¿Por qué se llevaron los caballos antes del allanamiento? Esa es la pregunta que empezó a circular en Pilar y en el mundo del fútbol cuando, en cuestión de horas, un camión retiró 14 animales de un haras ligado al tesorero de la AFA. El movimiento fue rápido, silencioso y justo a tiempo. Lo que vino después abrió más dudas que certezas.
El foco de la historia está puesto en los caballos Pablo Toviggino AFA, una escena clave dentro de una investigación judicial que avanza sobre una lujosa propiedad en Villa Rosa, Pilar, atribuida a Pablo Toviggino, aunque él niega ser el dueño.
Según publicó Clarín, antes de que la Justicia Federal allanara la finca, un camión ingresó al predio y retiró los 14 caballos que estaban en el haras. El traslado se hizo hacia un complejo inmobiliario con stud llamado Las Casuarinas. La idea, siempre según las fuentes, era llevarlos luego a una casona de ocho hectáreas en Ezeiza.
Esa propiedad pertenece a Alejandro Granados, ex intendente de ese distrito, y fue el centro de una negociación que generó fuerte ruido político. De acuerdo a la versión periodística, Pablo Toviggino habría acordado comprarla en efectivo por 3 millones de dólares. Sin embargo, la operación nunca terminó de cerrarse.
En Ezeiza aseguran que a Alejandro Granados no le gustó nada el revuelo que se armó alrededor del escándalo de la AFA. El ruido mediático y judicial habría sido clave para dar marcha atrás. “Lo primero que quería era dejar los caballos”, confió una fuente citada por Clarín. Tras hablarlo con su familia, Granados decidió frenar la venta.
Otras fuentes, citadas por LPO, sostienen lo contrario: que la operación se cerró en efectivo. Pero desde el entorno del ex intendente lo niegan de plano y aseguran que “Alejandro sigue viviendo en su casa”.
El episodio de los caballos no es un detalle menor. La mansión de Pilar es una propiedad de más de 105 mil metros cuadrados, con helipuerto, haras, galpón para autos, cancha de pádel y caminos internos.
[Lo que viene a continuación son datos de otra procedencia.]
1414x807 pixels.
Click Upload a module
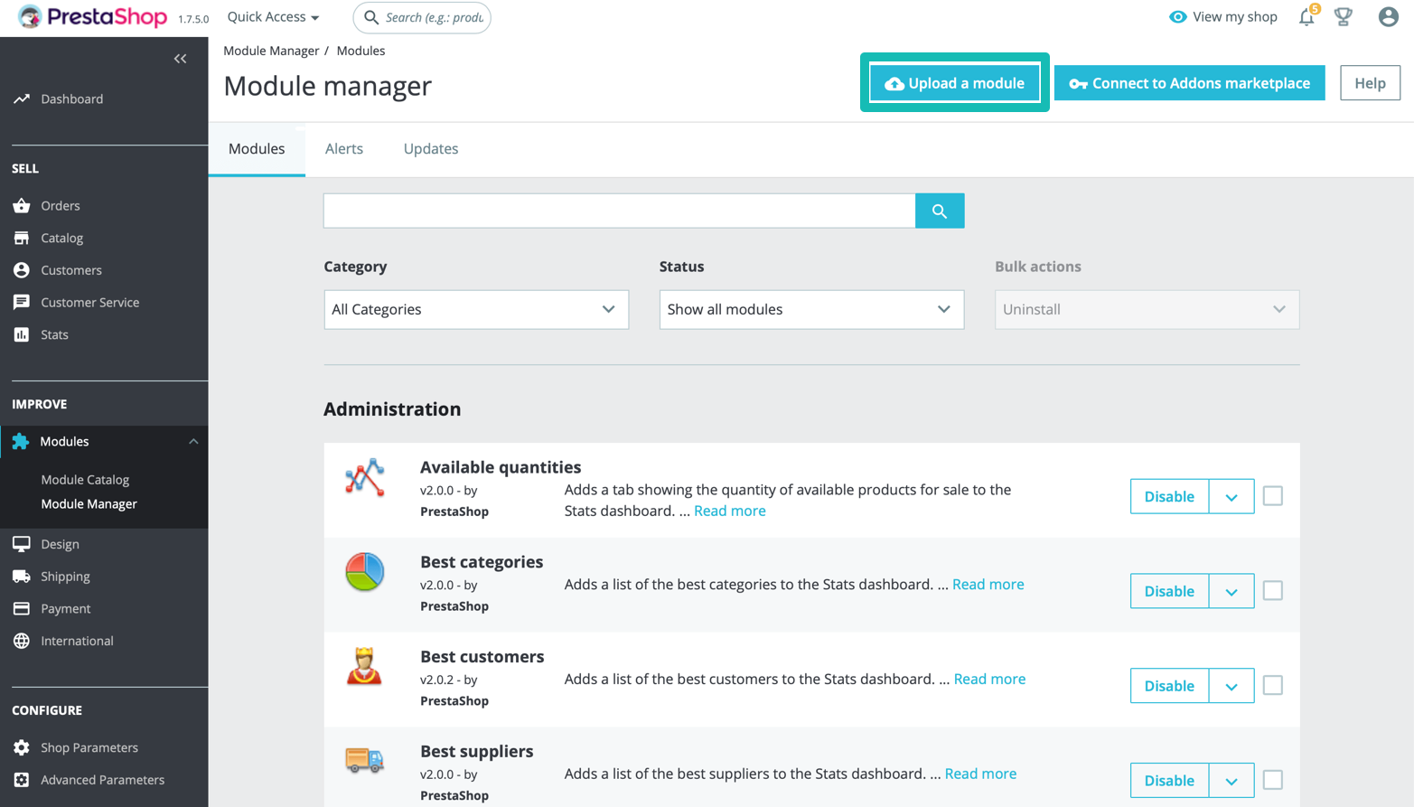(x=953, y=82)
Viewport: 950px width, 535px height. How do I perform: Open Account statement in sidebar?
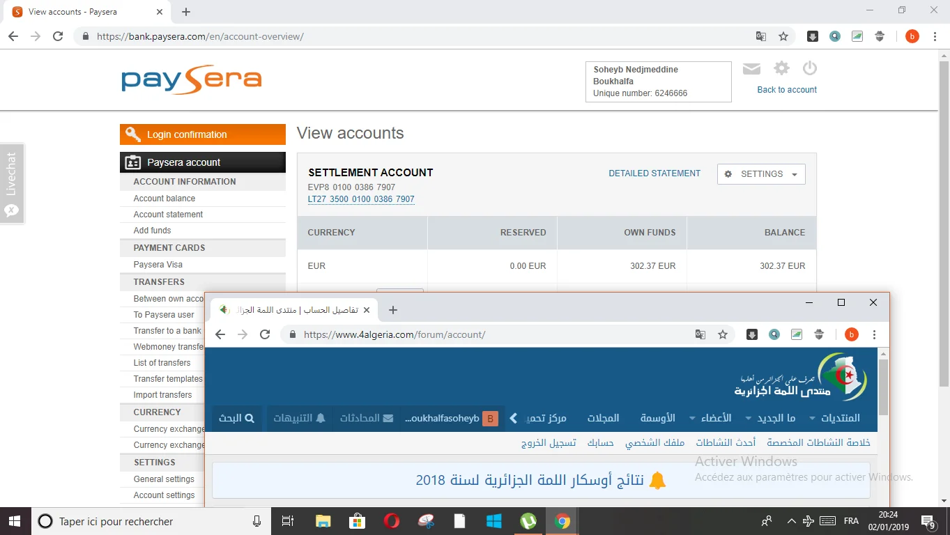coord(168,215)
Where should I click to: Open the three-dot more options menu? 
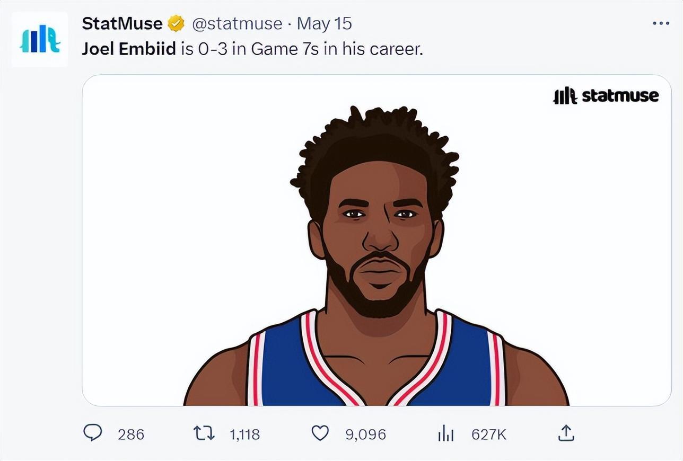(x=661, y=24)
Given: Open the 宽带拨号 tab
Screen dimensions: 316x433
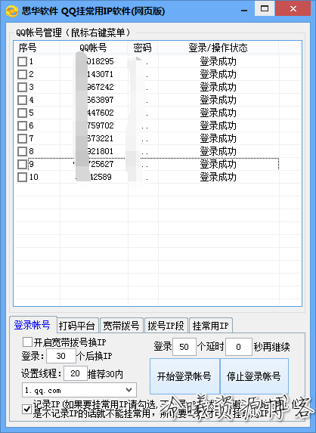Looking at the screenshot, I should pyautogui.click(x=121, y=326).
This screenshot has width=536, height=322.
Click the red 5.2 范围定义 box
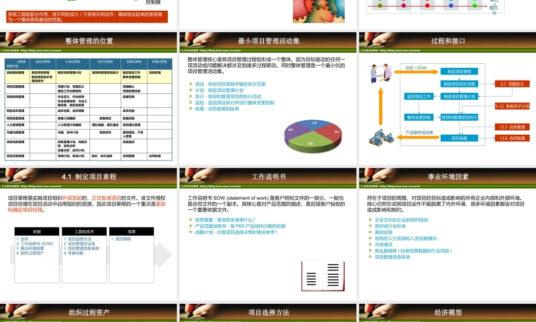(512, 84)
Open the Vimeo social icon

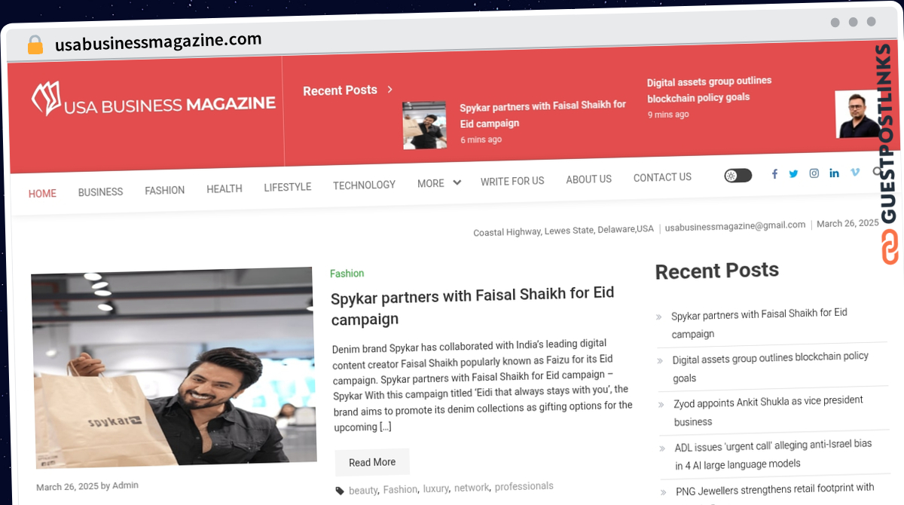854,173
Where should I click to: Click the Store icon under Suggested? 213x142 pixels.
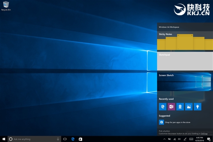161,122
Aunque está a nombre de Luciano Pantano y su madre, Ana Lucía Conte, la Justicia sostiene que ninguno tiene capacidad económica para haberla comprado.
Pantano es monotributista con deudas y Conte cobra un plan social. Para los investigadores, habrían prestado sus nombres. La causa avanza y las pruebas se acumulan.
Mientras tanto, los caballos ya no están donde estaban. Y ese movimiento, hecho a contrarreloj, sigue siendo la pieza que muchos miran para entender qué pasó realmente antes del allanamiento.